Commenting on the latest NHS performance data released today which, among other things, shows 72.4% of patients were seen within four hours in all A&E departments (58.0% of patients were seen within four hours in type 1 A&E departments) and there were 142,000 four-hour delays from decision to admit to admission with 42,700 of these delayed over 12 hours, Dr Tim Cooksley, president of the Society for Acute Medicine, said: 

“This performance data highlights the intolerable situation for patients and staff in urgent and emergency care. 

“Patients were, and are continuing to, endure unacceptably long waits for beds on acute medical units and inpatient wards. 

“This data reflects what is being witnessed every day on the corridors of our emergency departments. 

“Acute care is being delivered by teams in emergency departments rather than in optimal environments with older patients in particular bearing the brunt of this situation.

“The “twindemic” of COVID19 and flu are contributors to this poor performance but the fundamental problem remains a significant shortage of workforce leading to woefully inadequate inpatient bed and social care capacity.

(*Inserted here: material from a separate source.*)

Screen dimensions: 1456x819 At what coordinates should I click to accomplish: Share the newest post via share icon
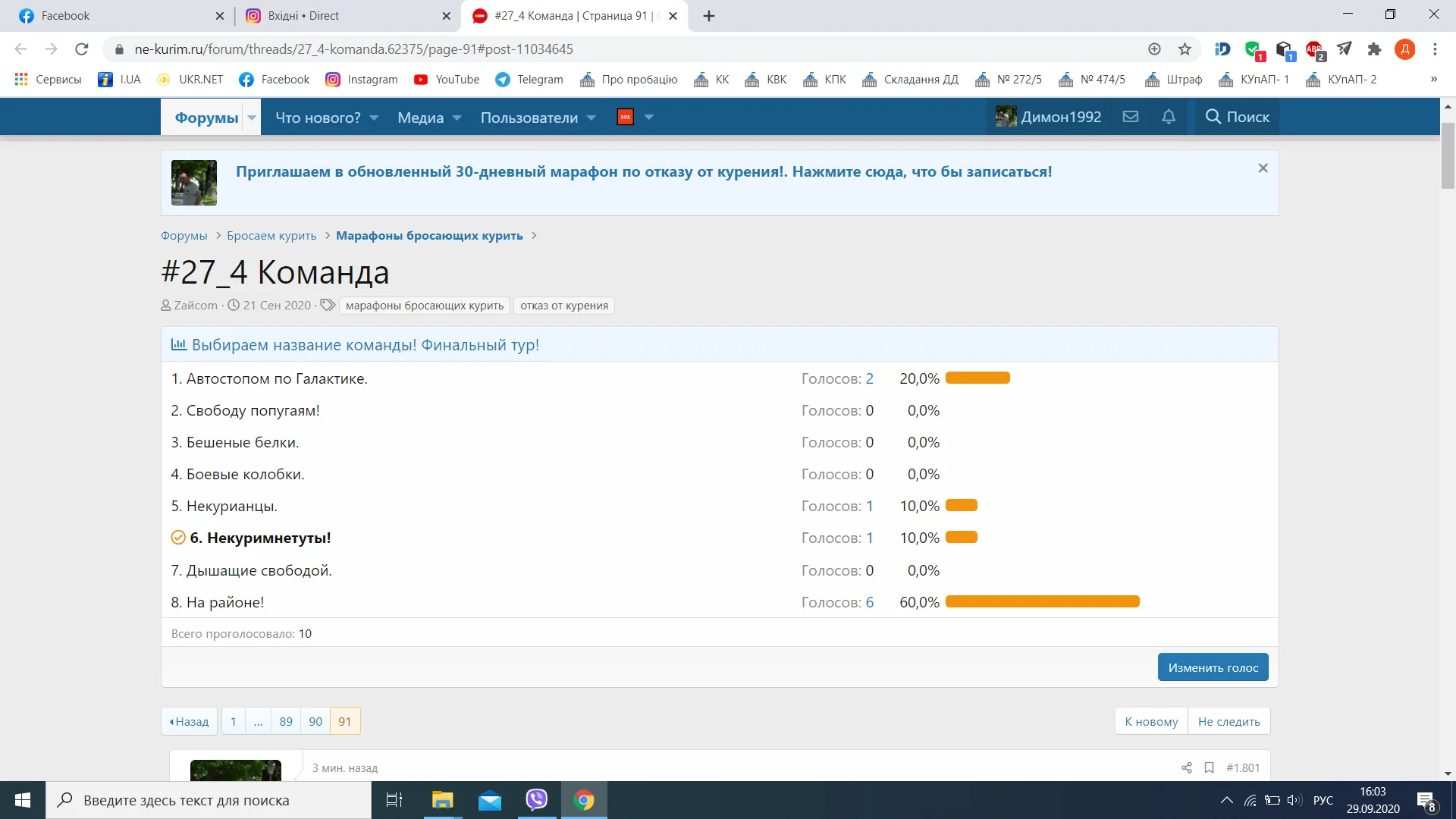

“Low morale, staff burnout and reducing patient confidence in the NHS are important other contributing factors.

“These numbers are shocking but not surprising to any acute care frontline worker and are present in all four home nations. 

“Urgent workforce plans are needed to stop the current haemorrhaging of staff and attract skilled staff who have left back into the profession. 

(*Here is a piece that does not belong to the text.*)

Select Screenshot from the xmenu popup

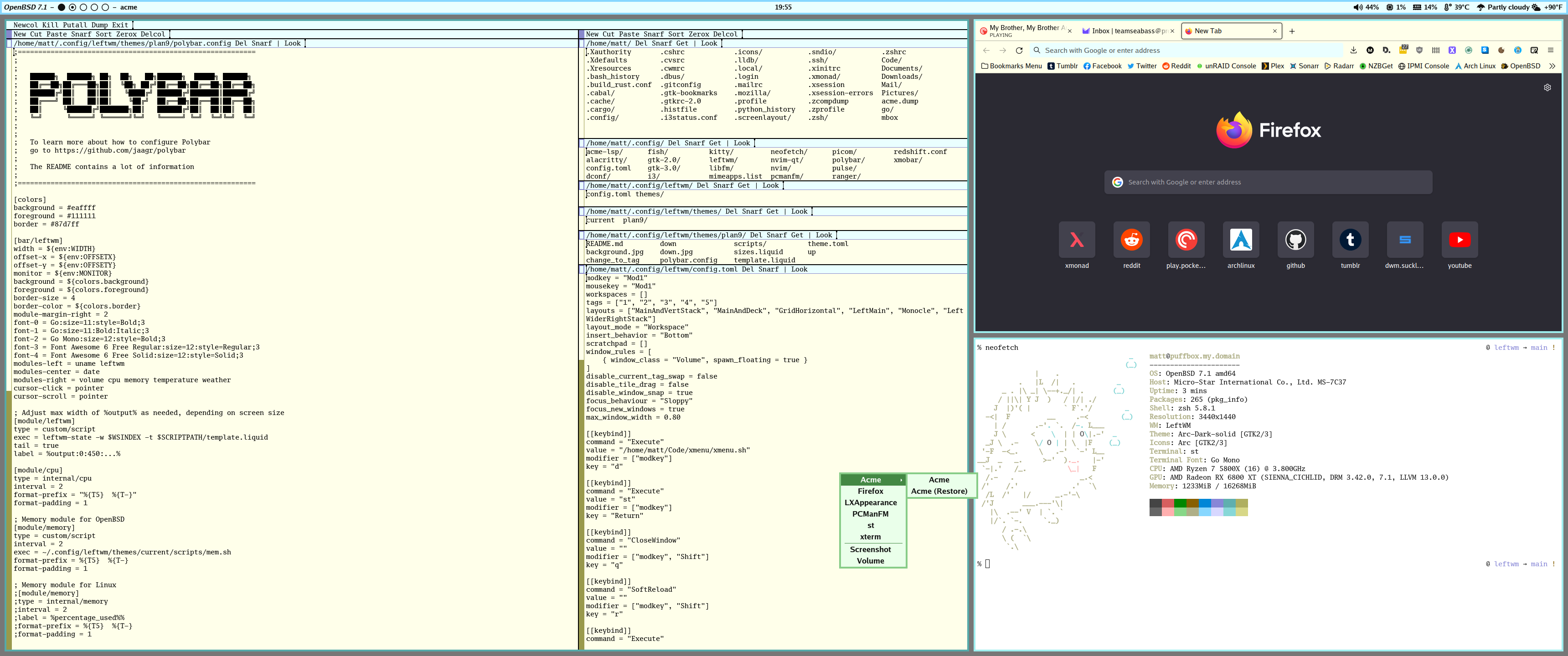(x=870, y=549)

“The recently published urgent and emergency care plans will not succeed unless there is a “people recovery”. 

“A sustainable long-term urgent and emergency care plan is also needed to engender a belief in patients and staff that the situation can improve.”

The dataset also shows:

• The number of RTT patients waiting to start treatment at the end of December was 7.2 million and 481,900 patients are waiting six weeks or more for one of the 15 key diagnostic tests.